## WHAT TO DO
Return every line below exactly, without dropping any.
(DATA FOR THIS EXERCISE)
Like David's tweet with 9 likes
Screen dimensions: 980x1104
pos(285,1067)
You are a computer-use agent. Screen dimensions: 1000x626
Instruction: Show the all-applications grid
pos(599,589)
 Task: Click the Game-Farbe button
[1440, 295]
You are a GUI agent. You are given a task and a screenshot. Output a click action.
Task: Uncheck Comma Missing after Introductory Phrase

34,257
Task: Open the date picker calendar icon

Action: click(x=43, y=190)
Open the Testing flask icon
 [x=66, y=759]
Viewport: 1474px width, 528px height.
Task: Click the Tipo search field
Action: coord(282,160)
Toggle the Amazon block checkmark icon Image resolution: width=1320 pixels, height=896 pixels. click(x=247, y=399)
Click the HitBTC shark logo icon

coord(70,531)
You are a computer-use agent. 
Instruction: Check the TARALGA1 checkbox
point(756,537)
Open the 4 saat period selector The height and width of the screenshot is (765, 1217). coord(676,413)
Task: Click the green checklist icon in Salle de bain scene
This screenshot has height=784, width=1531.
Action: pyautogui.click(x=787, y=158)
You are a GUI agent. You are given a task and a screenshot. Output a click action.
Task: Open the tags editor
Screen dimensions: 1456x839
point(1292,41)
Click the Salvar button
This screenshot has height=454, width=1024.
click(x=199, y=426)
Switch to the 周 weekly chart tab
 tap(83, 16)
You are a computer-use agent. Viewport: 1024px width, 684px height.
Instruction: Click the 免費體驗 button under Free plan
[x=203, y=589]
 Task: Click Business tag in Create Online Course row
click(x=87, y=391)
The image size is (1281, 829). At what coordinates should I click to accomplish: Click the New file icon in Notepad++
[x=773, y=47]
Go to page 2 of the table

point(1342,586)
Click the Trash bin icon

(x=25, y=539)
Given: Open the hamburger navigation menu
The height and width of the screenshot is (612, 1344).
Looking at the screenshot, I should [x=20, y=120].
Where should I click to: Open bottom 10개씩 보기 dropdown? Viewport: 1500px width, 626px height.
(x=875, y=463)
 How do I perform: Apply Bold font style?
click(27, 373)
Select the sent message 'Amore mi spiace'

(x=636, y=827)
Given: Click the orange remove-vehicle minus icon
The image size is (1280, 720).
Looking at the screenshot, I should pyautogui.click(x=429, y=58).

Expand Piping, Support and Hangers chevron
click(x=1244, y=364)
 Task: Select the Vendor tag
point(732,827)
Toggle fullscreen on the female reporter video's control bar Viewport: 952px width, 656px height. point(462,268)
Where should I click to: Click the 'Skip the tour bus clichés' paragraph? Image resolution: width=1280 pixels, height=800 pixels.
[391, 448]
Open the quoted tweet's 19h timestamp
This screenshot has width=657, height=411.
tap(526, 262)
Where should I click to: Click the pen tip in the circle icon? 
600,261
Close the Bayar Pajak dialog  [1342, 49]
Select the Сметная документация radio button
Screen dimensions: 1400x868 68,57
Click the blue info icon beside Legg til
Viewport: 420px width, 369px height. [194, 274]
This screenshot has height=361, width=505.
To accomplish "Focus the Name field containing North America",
(End DATA FOR THIS EXERCISE)
## EXPECTED OUTPUT
Like David's tweet with 9 likes
Screen dimensions: 980x1104
pos(285,1067)
You are a computer-use agent. Screen dimensions: 1000x626
Instruction: Show the all-applications grid
pos(599,589)
 Task: Click the Game-Farbe button
[1440, 295]
You are a GUI agent. You are given a task and a screenshot. Output a click action.
Task: Uncheck Comma Missing after Introductory Phrase

34,257
Task: Open the date picker calendar icon

Action: click(x=43, y=190)
Open the Testing flask icon
 [x=66, y=759]
Viewport: 1474px width, 528px height.
Task: Click the Tipo search field
Action: coord(282,160)
Toggle the Amazon block checkmark icon Image resolution: width=1320 pixels, height=896 pixels. click(x=247, y=399)
Click the HitBTC shark logo icon

coord(70,531)
You are a computer-use agent. 
Instruction: Check the TARALGA1 checkbox
point(756,537)
Open the 4 saat period selector The height and width of the screenshot is (765, 1217). coord(676,413)
Task: Click the green checklist icon in Salle de bain scene
This screenshot has height=784, width=1531.
Action: pyautogui.click(x=787, y=158)
You are a GUI agent. You are given a task and a screenshot. Output a click action.
Task: Open the tags editor
Screen dimensions: 1456x839
point(1292,41)
Click the Salvar button
This screenshot has height=454, width=1024.
click(x=199, y=426)
Switch to the 周 weekly chart tab
 tap(83, 16)
You are a computer-use agent. Viewport: 1024px width, 684px height.
Instruction: Click the 免費體驗 button under Free plan
[x=203, y=589]
 Task: Click Business tag in Create Online Course row
click(x=87, y=391)
The image size is (1281, 829). At what coordinates should I click to accomplish: Click the New file icon in Notepad++
[x=773, y=47]
Go to page 2 of the table

point(1342,586)
Click the Trash bin icon

(x=25, y=539)
Given: Open the hamburger navigation menu
The height and width of the screenshot is (612, 1344).
Looking at the screenshot, I should [x=20, y=120].
Where should I click to: Open bottom 10개씩 보기 dropdown? Viewport: 1500px width, 626px height.
(x=875, y=463)
 How do I perform: Apply Bold font style?
click(27, 373)
Select the sent message 'Amore mi spiace'

(x=636, y=827)
Given: Click the orange remove-vehicle minus icon
The image size is (1280, 720).
Looking at the screenshot, I should pyautogui.click(x=429, y=58).

Expand Piping, Support and Hangers chevron
click(x=1244, y=364)
 Task: Select the Vendor tag
point(732,827)
Toggle fullscreen on the female reporter video's control bar Viewport: 952px width, 656px height. point(462,268)
Where should I click to: Click the 'Skip the tour bus clichés' paragraph? Image resolution: width=1280 pixels, height=800 pixels.
[391, 448]
Open the quoted tweet's 19h timestamp
This screenshot has width=657, height=411.
tap(526, 262)
Where should I click to: Click the pen tip in the circle icon? 
600,261
Close the Bayar Pajak dialog  [1342, 49]
Select the Сметная документация radio button
Screen dimensions: 1400x868 68,57
Click the blue info icon beside Legg til
Viewport: 420px width, 369px height. [194, 274]
This screenshot has height=361, width=505.
To accomplish "Focus the Name field containing North America",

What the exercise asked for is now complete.